越後のそばは、へぎと呼ばれる木の入れ物に何人前も盛りつけられていて、皆で同じ器のそばをつつきます。一見、豪快な料理に見えますが、取りやすいようにひと口分ずつに分けられていて、細かい気配りもされている。なおかつ、布海苔が入っているので伸びにくく、つなぎに海藻が使われているので胃にももたれない。独特のつるっとした食感で、酒を飲んだ後に食べるには最適のそばです。
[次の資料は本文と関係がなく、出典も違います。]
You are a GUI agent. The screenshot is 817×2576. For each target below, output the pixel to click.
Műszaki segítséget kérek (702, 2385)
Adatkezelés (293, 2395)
私が最初に入った会社のオーナーは、日本の飲食業でホスピタリティーという言葉を最初に使った人でした。ホスピタリティーを日本語に訳すと、“温かいもてなし”とか“気遣い”という意味になる。これは越後の郷土料理の根底に流れる精神とまったく同じです。叶家の基本精神は“おもてなしの心”。叶家の料理はすべて“もてなし料理”です。

叶家フードシステムズ代表取締役 柳瀬 文男プロフィール
叶家フードシステムズ代表取締役 柳瀬 文男

1951年新潟県北魚沼郡小出町(現魚沼市)生まれ。中央大学卒業。
ジローレストランシステム、(株)エスピープランを経て、(株)ニューヨークケータリングを設立。1996年越後叶家1号店出店。2001年(株)叶家フードシステムズに社名変更。